You don’t need to have all of the cash for a down payment.

  • Few of us are blessed with thousands of dollars to spend when we need them. It goes without saying that putting a down payment on a credit card can help you get your big purchase without having to save for months and months. This is a huge plus, especially if you need your purchase right away. Again, just make sure you have the monthly cash on hand to pay it off fairly quickly, even if you have to pay a little interest.

You can build your credit.

  • If you manage to make a big purchase and pay for it on time, it can be a huge boost to your credit history. Showing the credit bureaus that you can responsibly repay a large sum will tend to positively affect your credit. Making timely car or mortgage payments will already help your credit score, and adding that can boost your credit even more.

Related: Does Your Credit Improve When You Buy A Home?

The inconvenients

You will have several payments to juggle.

  • In order to responsibly track your credit card payments, you’ll need to play around paying a set amount each month, in addition to the payments you’re already making on your big purchase (car, mortgage, insurance) and other bills. If you make a deposit directly to a seller, you’ll have one less payment to juggle.

It could eat away at your credit limit.

  • If you are going to put a large sum on your credit card which will be paid off in smaller pieces, beware of the credit limit on this card. Once you get past this ratio, it can start to negatively affect your credit score, especially if this ratio is to be maintained for several months.

You could end up paying a lot of interest.

  • If you’re going to pay interest on your down payment, keep your APR in mind. Most credit cards have significantly higher rates than the dealers and banks that can give you loans.

Some providers just won’t let you do this.

  • For all purchases, accepting credit card payments usually means that the seller incurs some sort of cost on their end. For this reason, not all places will accept payment by credit card, especially for such a large purchase. Make sure to verify that the seller accepts a credit card as a down payment. Being forced to pay several thousand dollars in cash shouldn’t surprise you.

Related: Mistakes That Will Lower Your Credit Score


With a few exceptions, cars and real estate are the biggest purchases that usually require down payments.

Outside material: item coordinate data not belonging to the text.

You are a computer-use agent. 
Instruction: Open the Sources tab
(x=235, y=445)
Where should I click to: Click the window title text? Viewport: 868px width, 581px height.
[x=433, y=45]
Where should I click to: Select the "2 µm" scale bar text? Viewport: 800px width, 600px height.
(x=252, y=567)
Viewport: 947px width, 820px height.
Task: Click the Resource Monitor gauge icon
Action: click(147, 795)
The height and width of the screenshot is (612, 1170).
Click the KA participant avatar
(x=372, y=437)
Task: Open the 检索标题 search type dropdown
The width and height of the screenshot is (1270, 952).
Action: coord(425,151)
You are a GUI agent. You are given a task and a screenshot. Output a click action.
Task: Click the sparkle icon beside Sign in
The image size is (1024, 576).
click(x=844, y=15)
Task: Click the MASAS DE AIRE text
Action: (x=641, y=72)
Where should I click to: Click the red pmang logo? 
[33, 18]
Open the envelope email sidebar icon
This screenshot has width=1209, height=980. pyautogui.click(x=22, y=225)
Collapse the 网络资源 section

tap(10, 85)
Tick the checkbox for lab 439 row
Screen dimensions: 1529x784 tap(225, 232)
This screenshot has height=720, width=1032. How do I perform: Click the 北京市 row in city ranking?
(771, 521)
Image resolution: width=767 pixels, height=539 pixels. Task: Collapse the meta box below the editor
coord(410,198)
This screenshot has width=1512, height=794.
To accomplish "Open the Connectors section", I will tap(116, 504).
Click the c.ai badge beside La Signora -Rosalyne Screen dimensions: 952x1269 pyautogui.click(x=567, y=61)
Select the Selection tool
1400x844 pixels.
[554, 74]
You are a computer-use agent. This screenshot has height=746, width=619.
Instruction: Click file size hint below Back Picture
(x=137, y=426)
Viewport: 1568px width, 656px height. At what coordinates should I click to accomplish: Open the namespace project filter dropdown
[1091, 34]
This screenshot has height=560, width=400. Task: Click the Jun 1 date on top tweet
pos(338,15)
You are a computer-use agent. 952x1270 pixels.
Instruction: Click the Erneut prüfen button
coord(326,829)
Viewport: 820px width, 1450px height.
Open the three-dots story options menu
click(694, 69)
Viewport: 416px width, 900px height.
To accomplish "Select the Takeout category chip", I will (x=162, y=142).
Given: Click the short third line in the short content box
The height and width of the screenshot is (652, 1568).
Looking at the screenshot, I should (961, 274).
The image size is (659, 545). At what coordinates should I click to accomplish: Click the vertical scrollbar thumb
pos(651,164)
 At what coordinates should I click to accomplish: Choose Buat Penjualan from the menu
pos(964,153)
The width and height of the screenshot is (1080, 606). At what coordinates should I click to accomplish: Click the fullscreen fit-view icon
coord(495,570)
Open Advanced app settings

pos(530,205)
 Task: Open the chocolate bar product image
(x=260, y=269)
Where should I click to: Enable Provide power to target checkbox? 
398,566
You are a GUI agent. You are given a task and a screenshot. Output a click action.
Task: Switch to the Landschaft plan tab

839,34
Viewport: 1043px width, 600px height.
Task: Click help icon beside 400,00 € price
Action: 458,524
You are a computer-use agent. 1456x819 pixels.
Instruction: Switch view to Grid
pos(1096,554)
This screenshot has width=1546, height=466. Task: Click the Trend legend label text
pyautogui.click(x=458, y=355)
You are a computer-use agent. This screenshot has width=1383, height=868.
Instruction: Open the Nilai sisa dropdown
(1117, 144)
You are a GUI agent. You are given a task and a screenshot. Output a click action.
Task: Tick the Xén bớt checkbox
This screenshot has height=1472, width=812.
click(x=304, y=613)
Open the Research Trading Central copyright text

Interest on credit cards is accrued on a monthly basis. To avoid paying interest on your credit card purchases, you need to make sure you pay off the entire balance before the end of the month. It’s obviously easier to do the smaller your balance. For this reason, it is advisable to make a larger purchase, such as a down payment on a card with an interest-free introductory period.

In general, credit cards have much higher interest rates than personal, mortgage, or auto loans. Even at a car dealership, your typical interest rate is several percentage points lower than that of credit cards. Take this into account when deciding whether you want to put down a down payment on a car or a mortgage, rather than doing everything through a bank or dealership.

Final thoughts

Making a down payment on a credit card can be done – either by means of a cash advance, or by placing a balance directly on your card. But in any case, proceed with caution. Due to the high interest rates and fees, it is generally not recommended to use a credit card for a down payment unless you have the cash on hand and are ready to reap all the rewards (cashback or points). If you can’t be rewarded, at least make sure you have a 0% interest period and have the monthly cash flow to meet the payments.